Thursday, July 24, 2008

Investment gurus differ on China

Investment gurus differ on China

Posted by Mark Bunting on July 23, 2008

They are gurus of a different kind, if for no other reason than their ideas usually pan out far better than, say, Mike Myers’ ill-conceived brainstorm, The Love Guru. Yes, these gurus of the investment sort might be the most successful and well-respected emerging market investors there are:

Jim Rogers, author of many books including the recent A Bull in China, which makes a very compelling case for investing in that country for years to come.

Mark Mobius, he of the Man from Glad look, when he’s wearing a white suit, that is. Mobius handles $47 billion US in assets for Templeton Funds and is highly-regarded for his stock-picking. (BNN’S managing editor Marty Cej recently interviewed Mobius.)

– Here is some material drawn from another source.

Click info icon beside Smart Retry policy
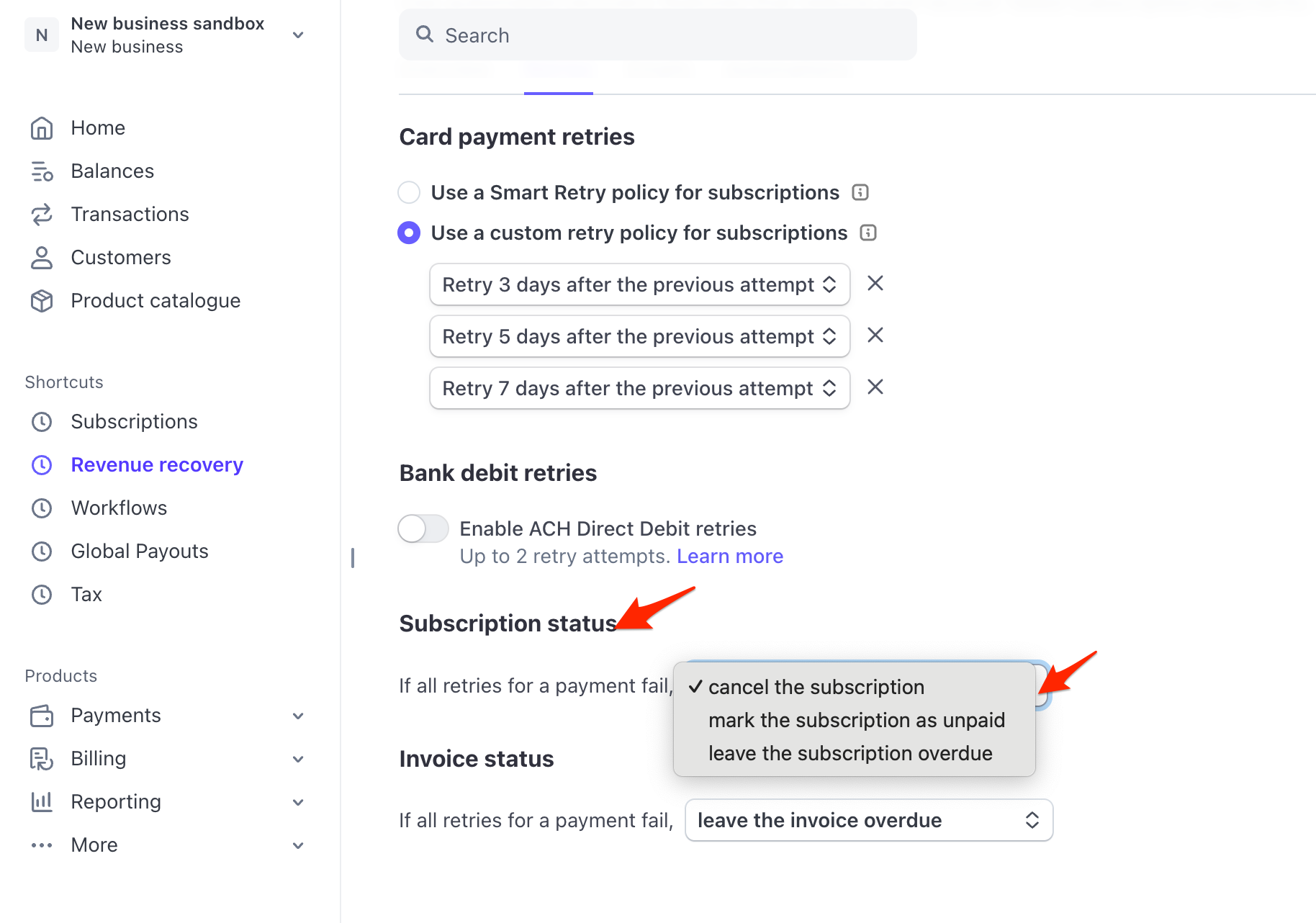This screenshot has height=923, width=1316. [860, 192]
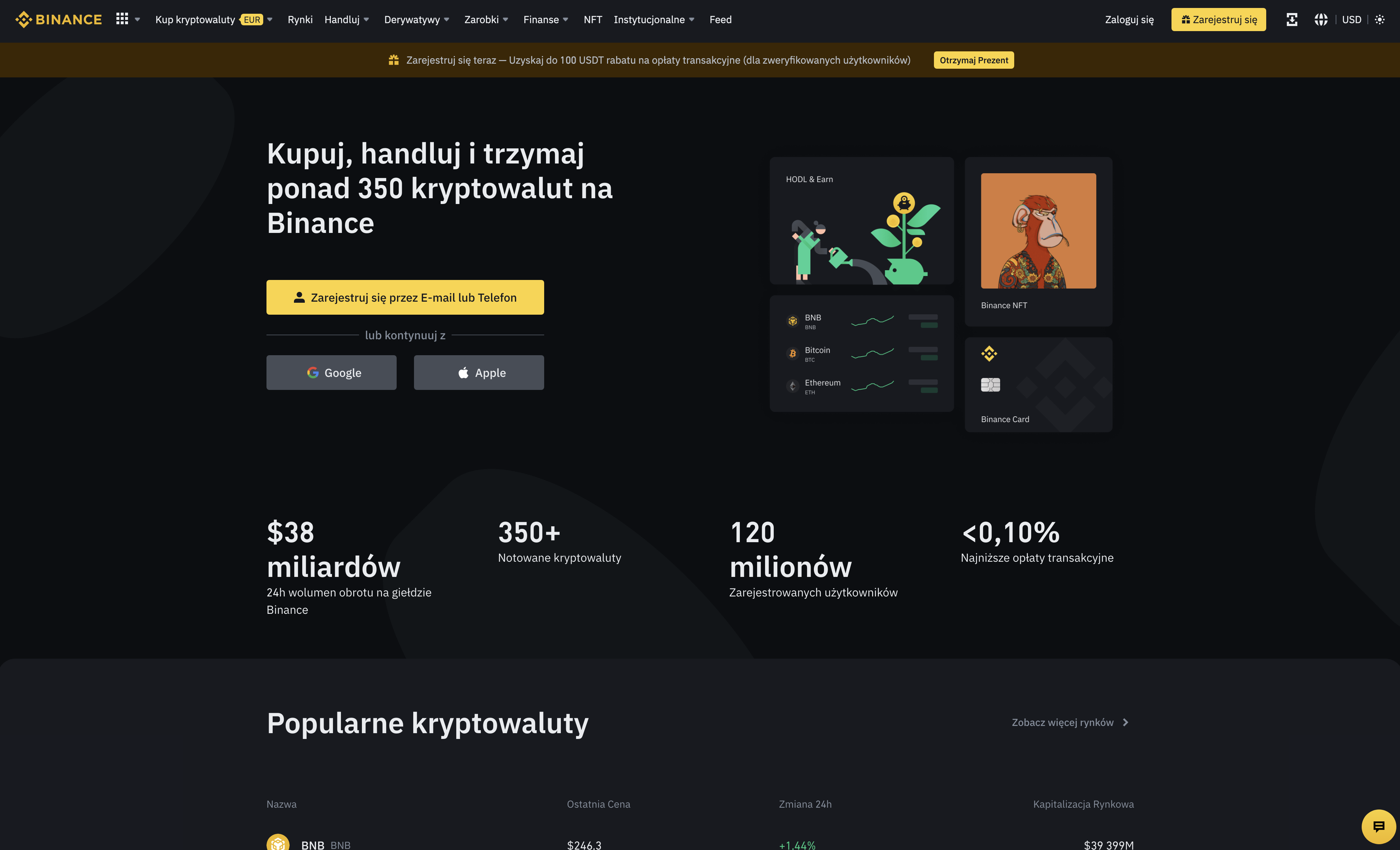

And Marc Faber, publisher of the Gloom, Boom and Doom Report. You might have guessed that he’s slightly more bearish than other money managers.

Two of these gurus think the time is right to put money to work in some beaten-down emerging markets, especially China and India.

China’s CSI 300 Index is down 45% year-to-date. It’s the third-worst performing index this year of 88 tracked by Bloomberg. Only Iceland and Vietnam have performed worse in 2008.

China’s gross domestic product is rising at the slowest pace since 2005, albeit at about a 10% clip. India’s Sensitive 30 Index is down 30% this year. And inflation in that country is running at the fastest pace in 13 years.

But Rogers and Mobius smell opportunity.

Rogers is well-known for predicting the commodity bull market way back in 1999. That’s also the year he started buying Chinese stocks. He says he’s never sold any of them. Rogers says it’s no time to give up on China.

At the same time, Mobius has been rearranging his portfolio to take advantage of valuations for Chinese stocks that have fallen ‘’pretty dramatically’’ as he puts it. The price/earnings ratio on the CSI 300 is now at 21 after having hit a balloon-like 53 as the index rose over 160% in 2007.

The Sensitive 30 Index p/e is a reasonable 14.

Mobius also likes Brazil and Russia because of the energy and mining companies. He says the countries are ‘’swimming in liquidity." Having said that, Mobius’s main fund is down 19% this year.

As for Marc Faber, he thinks piling into Chinese stocks right now would be a mistake. Investors doing that would be setting themselves up for more losses.

Three gurus, three opinions and not a weak idea in the bunch.